KRC acquired the full waterfront development area of ​​Oyster Point in 2018, pursuing a long-term strategy to significantly increase its life science activities, including building a pipeline of strategically located land locations for future development.

In addition to Kilroy Oyster Point, KRC owns three San Diego locations eligible for more than 700,000 square feet of life science development, including the Santa Fe Summit along Route 56 Corridor and 9514 Towne Center Drive and 4690 Executive Drive, which are located in the University Towne Center submarket. Since the demand for high-quality life science space in preferred submarkets is driving vacancy rates to historic lows, the company is preparing plans for further development starts at these locations.

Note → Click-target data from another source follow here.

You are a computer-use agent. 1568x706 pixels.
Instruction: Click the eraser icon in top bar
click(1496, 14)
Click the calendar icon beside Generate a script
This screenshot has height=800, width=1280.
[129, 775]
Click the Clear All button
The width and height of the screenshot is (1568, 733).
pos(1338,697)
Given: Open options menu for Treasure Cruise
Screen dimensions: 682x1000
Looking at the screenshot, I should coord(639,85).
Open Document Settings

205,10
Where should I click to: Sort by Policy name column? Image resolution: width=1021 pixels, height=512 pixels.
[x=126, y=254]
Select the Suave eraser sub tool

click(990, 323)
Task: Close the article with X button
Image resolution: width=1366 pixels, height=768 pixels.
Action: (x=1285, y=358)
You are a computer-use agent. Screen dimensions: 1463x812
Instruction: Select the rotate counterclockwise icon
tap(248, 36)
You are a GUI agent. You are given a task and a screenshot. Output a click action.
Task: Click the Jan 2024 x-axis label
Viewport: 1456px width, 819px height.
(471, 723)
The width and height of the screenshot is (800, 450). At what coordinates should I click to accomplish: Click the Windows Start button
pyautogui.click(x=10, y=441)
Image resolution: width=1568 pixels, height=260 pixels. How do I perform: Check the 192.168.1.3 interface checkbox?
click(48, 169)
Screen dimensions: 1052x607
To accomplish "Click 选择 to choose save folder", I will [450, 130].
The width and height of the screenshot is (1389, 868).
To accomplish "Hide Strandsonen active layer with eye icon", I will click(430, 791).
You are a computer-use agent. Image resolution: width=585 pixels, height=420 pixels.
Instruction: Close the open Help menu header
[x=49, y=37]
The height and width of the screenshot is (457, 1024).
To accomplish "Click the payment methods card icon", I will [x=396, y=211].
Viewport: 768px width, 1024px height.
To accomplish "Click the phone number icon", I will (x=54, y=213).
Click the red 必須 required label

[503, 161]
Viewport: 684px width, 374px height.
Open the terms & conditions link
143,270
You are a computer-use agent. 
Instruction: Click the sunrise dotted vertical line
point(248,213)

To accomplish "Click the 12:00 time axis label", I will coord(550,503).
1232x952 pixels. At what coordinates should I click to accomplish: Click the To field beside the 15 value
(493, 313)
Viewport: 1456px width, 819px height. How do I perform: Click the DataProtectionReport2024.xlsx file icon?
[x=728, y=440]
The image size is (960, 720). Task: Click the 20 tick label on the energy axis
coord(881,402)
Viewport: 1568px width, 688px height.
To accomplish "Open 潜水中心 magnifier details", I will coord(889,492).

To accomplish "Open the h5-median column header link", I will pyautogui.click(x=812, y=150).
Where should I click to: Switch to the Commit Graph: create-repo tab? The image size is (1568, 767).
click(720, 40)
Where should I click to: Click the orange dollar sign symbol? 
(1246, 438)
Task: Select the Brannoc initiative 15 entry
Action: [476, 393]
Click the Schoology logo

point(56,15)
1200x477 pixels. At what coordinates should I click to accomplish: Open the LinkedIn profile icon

“Our long-term commitment to understanding and serving the needs of life science and healthcare tenants is now paying off,” said John Kilroy, KRC Chairman and CEO. “The industry is experiencing accelerated growth and investment, and its potential impact on large sectors of our global economy is still in its infancy. We are well positioned to work with some of the most innovative companies in the life science sector and drive our own growth at KRC for years to come. ”

About Kilroy Realty Corporation. Kilroy Realty Corporation (NYSE: KRC, the “Company”, “KRC”) is a leading west coast rental company and developer with a large presence in San Diego, greater Los Angeles, the San Francisco Bay Area and the Pacific Northwest. The company has earned global recognition for sustainability, building operations, innovation and design. As a pioneer and innovator in creating a more sustainable real estate industry, the company’s modern business approach helps fuel creativity, productivity and retention for some of the world’s leading technology, entertainment, life science and business services companies.

KRC is a publicly traded Real Estate Investment Trust (“REIT”) and a member of the S&P MidCap 400 Index with more than seven decades of experience developing, acquiring and managing office, life science and mixed-use projects.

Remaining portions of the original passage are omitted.